Some sirens require three-phase AC for the motors. I went through a bunch of Federal and a few other manufacture tornado sirens in the Midwest at one point in my career. Some of them looked like vacuum cleaners or spinning tubas and most of them were installed at the height of the Cold War. One had so much torque that it split the pole over the years. I thought it might go spinning off the pole one day and into the firehouse next to it.
I had these removed and replaced with Whelen WPS electronic sirens which were basically big vehicle sirens that ran stacked 400 W drivers for each speaker segment. The motorized AC sirens were almost bulletproof (literally... some of them had bullet holes), but the electronic ones were high maintenance. Getting AC hooked up without a meter was a nightmare, so I went solar. The batteries were on a 3 year replacement cycle (I had to stretch them to 4 years because of budget), the drivers would open (seemed to run in batches), or the amps would short and fail. Over the years they got more reliable, especially after AC power was eliminated. Solar didn't cook off the batteries and the only lightning threat we had now was a direct hit, not a power line spike. We used radio controlled activation and the link radios (first batch were OEM'd by EFJ, subsequent batches were Ritron) were two-way devices. The siren was controlled by a microprocessor device. Very finicky on audio characteristics, but resistant to spoofing. After we got the process down, we were installing about 5 per year at a cost of about $20k for the equipment and $5k for the installation labor (union men) and pole.
In that configuration, the sirens were as reliable and independent as an alerting receiver, unless they got hit by lightning or a truck.
BTW, you CAN do siren control through a trunked system, and even a P25 system! Before I vested out, I asked for $2M (~150 tornado sirens, equipment, and technician time to retrofit each device) to remove the analog VHF radios, replace them with 700 MHz radios, pull the controller, and equip them with ACE3600 RTUs that would also control the sirens and provide diagnostic feedback. Ultimately, they decided to keep the VHF system intact just for that (and they STILL needed to buy and install narrowband radios). Oh well.

→ Assignment
In the text about tornado sirens, what replaced the motorized AC sirens?

→ Information supplied

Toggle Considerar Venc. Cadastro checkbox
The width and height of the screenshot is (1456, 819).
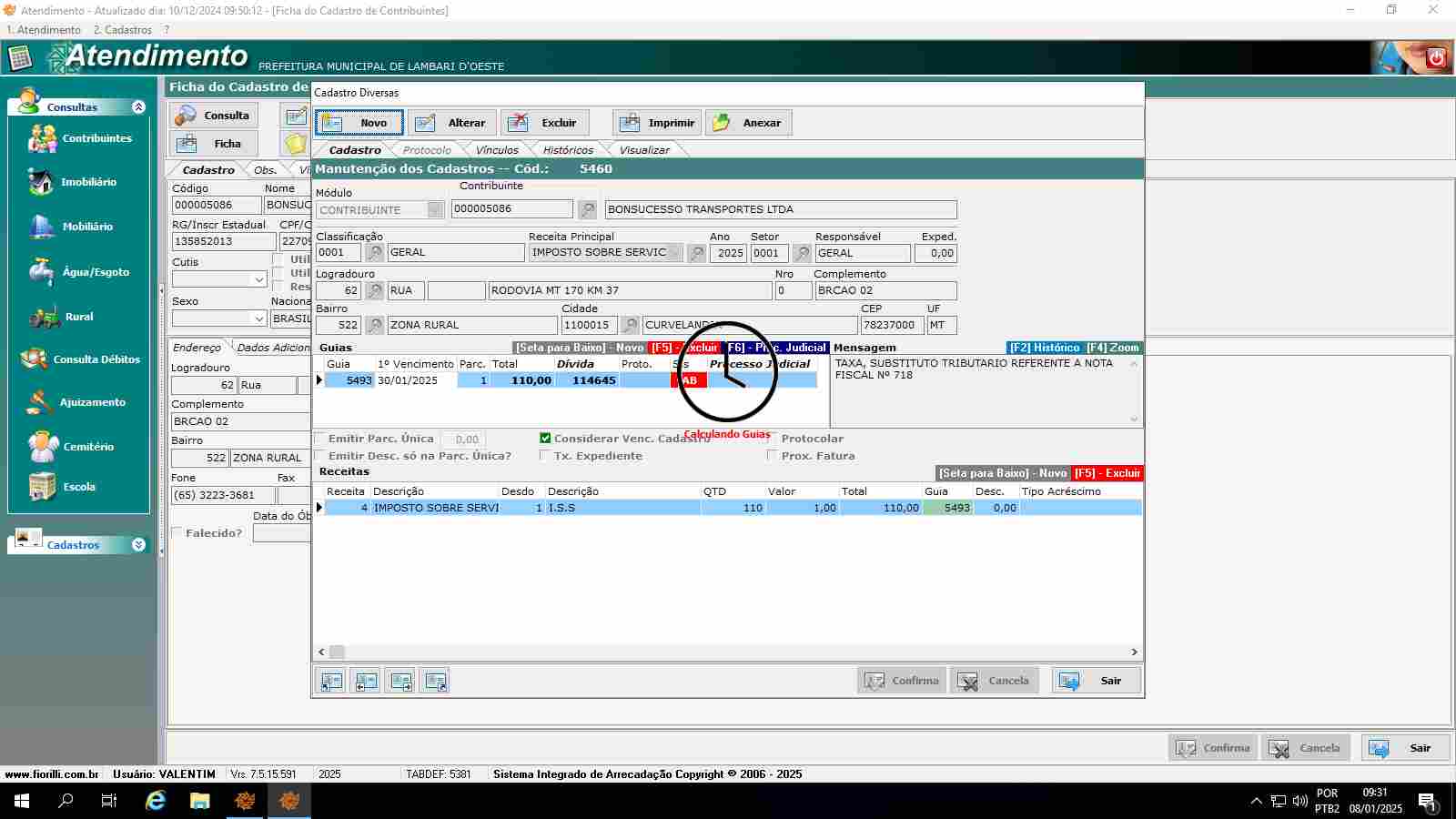click(x=545, y=439)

→ Reply
Whelen WPS electronic sirens.